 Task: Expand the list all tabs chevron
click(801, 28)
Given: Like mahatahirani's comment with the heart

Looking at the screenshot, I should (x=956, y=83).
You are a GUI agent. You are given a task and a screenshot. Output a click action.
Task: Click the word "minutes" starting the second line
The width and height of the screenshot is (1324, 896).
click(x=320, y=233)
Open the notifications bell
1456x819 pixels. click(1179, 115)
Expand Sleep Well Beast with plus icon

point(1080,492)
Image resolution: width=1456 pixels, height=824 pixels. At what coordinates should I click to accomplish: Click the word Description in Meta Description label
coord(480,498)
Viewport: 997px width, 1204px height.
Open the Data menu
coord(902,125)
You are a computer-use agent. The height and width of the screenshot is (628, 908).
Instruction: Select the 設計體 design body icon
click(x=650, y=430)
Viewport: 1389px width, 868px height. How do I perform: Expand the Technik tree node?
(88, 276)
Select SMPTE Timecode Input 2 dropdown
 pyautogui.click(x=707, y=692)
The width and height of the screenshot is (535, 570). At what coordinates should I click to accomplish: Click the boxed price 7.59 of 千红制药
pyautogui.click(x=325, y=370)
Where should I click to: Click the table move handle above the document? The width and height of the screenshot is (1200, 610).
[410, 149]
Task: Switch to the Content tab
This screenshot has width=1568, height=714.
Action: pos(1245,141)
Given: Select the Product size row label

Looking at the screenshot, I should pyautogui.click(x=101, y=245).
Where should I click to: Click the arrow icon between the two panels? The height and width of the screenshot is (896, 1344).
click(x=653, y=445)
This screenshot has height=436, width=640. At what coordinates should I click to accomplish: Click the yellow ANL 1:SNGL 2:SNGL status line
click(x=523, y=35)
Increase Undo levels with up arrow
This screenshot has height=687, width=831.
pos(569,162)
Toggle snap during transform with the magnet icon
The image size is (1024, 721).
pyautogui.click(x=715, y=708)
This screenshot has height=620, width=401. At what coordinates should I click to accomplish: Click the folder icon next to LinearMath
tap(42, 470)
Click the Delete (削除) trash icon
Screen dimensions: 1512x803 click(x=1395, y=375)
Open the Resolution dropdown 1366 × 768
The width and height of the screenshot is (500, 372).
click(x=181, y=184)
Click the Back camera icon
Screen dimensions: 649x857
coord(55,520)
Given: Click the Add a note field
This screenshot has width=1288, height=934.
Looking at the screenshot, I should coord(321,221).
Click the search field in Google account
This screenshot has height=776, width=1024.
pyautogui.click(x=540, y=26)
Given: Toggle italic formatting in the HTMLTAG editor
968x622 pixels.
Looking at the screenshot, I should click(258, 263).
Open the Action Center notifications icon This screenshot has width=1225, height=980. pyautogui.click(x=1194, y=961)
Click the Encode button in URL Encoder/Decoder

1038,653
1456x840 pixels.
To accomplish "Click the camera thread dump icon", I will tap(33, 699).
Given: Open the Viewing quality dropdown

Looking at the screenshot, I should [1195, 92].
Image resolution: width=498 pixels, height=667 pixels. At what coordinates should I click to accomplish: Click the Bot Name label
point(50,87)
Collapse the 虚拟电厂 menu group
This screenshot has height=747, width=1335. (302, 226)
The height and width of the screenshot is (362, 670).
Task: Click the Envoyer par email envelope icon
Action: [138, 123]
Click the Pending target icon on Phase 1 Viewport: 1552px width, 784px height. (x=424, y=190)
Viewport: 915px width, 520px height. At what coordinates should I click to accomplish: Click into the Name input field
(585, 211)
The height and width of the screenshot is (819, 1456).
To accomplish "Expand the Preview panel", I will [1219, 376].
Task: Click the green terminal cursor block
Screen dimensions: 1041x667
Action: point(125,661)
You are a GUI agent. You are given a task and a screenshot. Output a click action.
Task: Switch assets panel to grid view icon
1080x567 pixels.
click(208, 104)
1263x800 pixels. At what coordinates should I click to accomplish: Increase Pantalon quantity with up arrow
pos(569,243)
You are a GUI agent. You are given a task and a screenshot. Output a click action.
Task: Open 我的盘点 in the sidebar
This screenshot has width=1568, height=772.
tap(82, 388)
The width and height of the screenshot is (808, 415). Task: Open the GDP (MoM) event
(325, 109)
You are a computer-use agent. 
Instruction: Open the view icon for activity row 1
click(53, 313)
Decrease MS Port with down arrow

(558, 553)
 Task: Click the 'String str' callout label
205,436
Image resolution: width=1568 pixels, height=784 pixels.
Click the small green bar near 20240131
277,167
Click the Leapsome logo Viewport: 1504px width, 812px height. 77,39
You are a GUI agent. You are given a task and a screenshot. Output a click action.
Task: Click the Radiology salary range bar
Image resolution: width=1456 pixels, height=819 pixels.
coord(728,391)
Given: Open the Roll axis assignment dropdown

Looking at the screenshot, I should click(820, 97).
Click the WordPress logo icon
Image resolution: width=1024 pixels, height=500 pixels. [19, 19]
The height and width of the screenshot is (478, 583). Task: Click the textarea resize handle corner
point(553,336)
- - - - - - -
■ WORK TO BE COMPLETED ■
Format the entries above as a Markdown table with the columns Number and Entry. Put one nonblank line in each row, numbered in order, and omit any blank lines.

■ ANSWER ■
| Number | Entry |
|---|---|
| 1 |  Task: Expand the list all tabs chevron |
| 2 | click(801, 28) |
| 3 | Given: Like mahatahirani's comment with the heart |
| 4 | Looking at the screenshot, I should (x=956, y=83). |
| 5 | You are a GUI agent. You are given a task and a screenshot. Output a click action. |
| 6 | Task: Click the word "minutes" starting the second line |
| 7 | The width and height of the screenshot is (1324, 896). |
| 8 | click(x=320, y=233) |
| 9 | Open the notifications bell |
| 10 | 1456x819 pixels. click(1179, 115) |
| 11 | Expand Sleep Well Beast with plus icon |
| 12 | point(1080,492) |
| 13 | Image resolution: width=1456 pixels, height=824 pixels. At what coordinates should I click to accomplish: Click the word Description in Meta Description label |
| 14 | coord(480,498) |
| 15 | Viewport: 997px width, 1204px height. |
| 16 | Open the Data menu |
| 17 | coord(902,125) |
| 18 | You are a computer-use agent. The height and width of the screenshot is (628, 908). |
| 19 | Instruction: Select the 設計體 design body icon |
| 20 | click(x=650, y=430) |
| 21 | Viewport: 1389px width, 868px height. How do I perform: Expand the Technik tree node? |
| 22 | (88, 276) |
| 23 | Select SMPTE Timecode Input 2 dropdown |
| 24 |  pyautogui.click(x=707, y=692) |
| 25 | The width and height of the screenshot is (535, 570). At what coordinates should I click to accomplish: Click the boxed price 7.59 of 千红制药 |
| 26 | pyautogui.click(x=325, y=370) |
| 27 | Where should I click to: Click the table move handle above the document? The width and height of the screenshot is (1200, 610). |
| 28 | [410, 149] |
| 29 | Task: Switch to the Content tab |
| 30 | This screenshot has width=1568, height=714. |
| 31 | Action: pos(1245,141) |
| 32 | Given: Select the Product size row label |
| 33 | Looking at the screenshot, I should pyautogui.click(x=101, y=245). |
| 34 | Where should I click to: Click the arrow icon between the two panels? The height and width of the screenshot is (896, 1344). |
| 35 | click(x=653, y=445) |
| 36 | This screenshot has height=436, width=640. At what coordinates should I click to accomplish: Click the yellow ANL 1:SNGL 2:SNGL status line |
| 37 | click(x=523, y=35) |
| 38 | Increase Undo levels with up arrow |
| 39 | This screenshot has height=687, width=831. |
| 40 | pos(569,162) |
| 41 | Toggle snap during transform with the magnet icon |
| 42 | The image size is (1024, 721). |
| 43 | pyautogui.click(x=715, y=708) |
| 44 | This screenshot has height=620, width=401. At what coordinates should I click to accomplish: Click the folder icon next to LinearMath |
| 45 | tap(42, 470) |
| 46 | Click the Delete (削除) trash icon |
| 47 | Screen dimensions: 1512x803 click(x=1395, y=375) |
| 48 | Open the Resolution dropdown 1366 × 768 |
| 49 | The width and height of the screenshot is (500, 372). |
| 50 | click(x=181, y=184) |
| 51 | Click the Back camera icon |
| 52 | Screen dimensions: 649x857 |
| 53 | coord(55,520) |
| 54 | Given: Click the Add a note field |
| 55 | This screenshot has width=1288, height=934. |
| 56 | Looking at the screenshot, I should coord(321,221). |
| 57 | Click the search field in Google account |
| 58 | This screenshot has height=776, width=1024. |
| 59 | pyautogui.click(x=540, y=26) |
| 60 | Given: Toggle italic formatting in the HTMLTAG editor |
| 61 | 968x622 pixels. |
| 62 | Looking at the screenshot, I should click(258, 263). |
| 63 | Open the Action Center notifications icon This screenshot has width=1225, height=980. pyautogui.click(x=1194, y=961) |
| 64 | Click the Encode button in URL Encoder/Decoder |
| 65 | 1038,653 |
| 66 | 1456x840 pixels. |
| 67 | To accomplish "Click the camera thread dump icon", I will tap(33, 699). |
| 68 | Given: Open the Viewing quality dropdown |
| 69 | Looking at the screenshot, I should [1195, 92]. |
| 70 | Image resolution: width=498 pixels, height=667 pixels. At what coordinates should I click to accomplish: Click the Bot Name label |
| 71 | point(50,87) |
| 72 | Collapse the 虚拟电厂 menu group |
| 73 | This screenshot has height=747, width=1335. (302, 226) |
| 74 | The height and width of the screenshot is (362, 670). |
| 75 | Task: Click the Envoyer par email envelope icon |
| 76 | Action: [138, 123] |
| 77 | Click the Pending target icon on Phase 1 Viewport: 1552px width, 784px height. (x=424, y=190) |
| 78 | Viewport: 915px width, 520px height. At what coordinates should I click to accomplish: Click into the Name input field |
| 79 | (585, 211) |
| 80 | The height and width of the screenshot is (819, 1456). |
| 81 | To accomplish "Expand the Preview panel", I will [1219, 376]. |
| 82 | Task: Click the green terminal cursor block |
| 83 | Screen dimensions: 1041x667 |
| 84 | Action: point(125,661) |
| 85 | You are a GUI agent. You are given a task and a screenshot. Output a click action. |
| 86 | Task: Switch assets panel to grid view icon |
| 87 | 1080x567 pixels. |
| 88 | click(208, 104) |
| 89 | 1263x800 pixels. At what coordinates should I click to accomplish: Increase Pantalon quantity with up arrow |
| 90 | pos(569,243) |
| 91 | You are a GUI agent. You are given a task and a screenshot. Output a click action. |
| 92 | Task: Open 我的盘点 in the sidebar |
| 93 | This screenshot has width=1568, height=772. |
| 94 | tap(82, 388) |
| 95 | The width and height of the screenshot is (808, 415). Task: Open the GDP (MoM) event |
| 96 | (325, 109) |
| 97 | You are a computer-use agent.  |
| 98 | Instruction: Open the view icon for activity row 1 |
| 99 | click(53, 313) |
| 100 | Decrease MS Port with down arrow |
| 101 | (558, 553) |
| 102 |  Task: Click the 'String str' callout label |
| 103 | 205,436 |
| 104 | Image resolution: width=1568 pixels, height=784 pixels. |
| 105 | Click the small green bar near 20240131 |
| 106 | 277,167 |
| 107 | Click the Leapsome logo Viewport: 1504px width, 812px height. 77,39 |
| 108 | You are a GUI agent. You are given a task and a screenshot. Output a click action. |
| 109 | Task: Click the Radiology salary range bar |
| 110 | Image resolution: width=1456 pixels, height=819 pixels. |
| 111 | coord(728,391) |
| 112 | Given: Open the Roll axis assignment dropdown |
| 113 | Looking at the screenshot, I should click(820, 97). |
| 114 | Click the WordPress logo icon |
| 115 | Image resolution: width=1024 pixels, height=500 pixels. [19, 19] |
| 116 | The height and width of the screenshot is (478, 583). Task: Click the textarea resize handle corner |
| 117 | point(553,336) |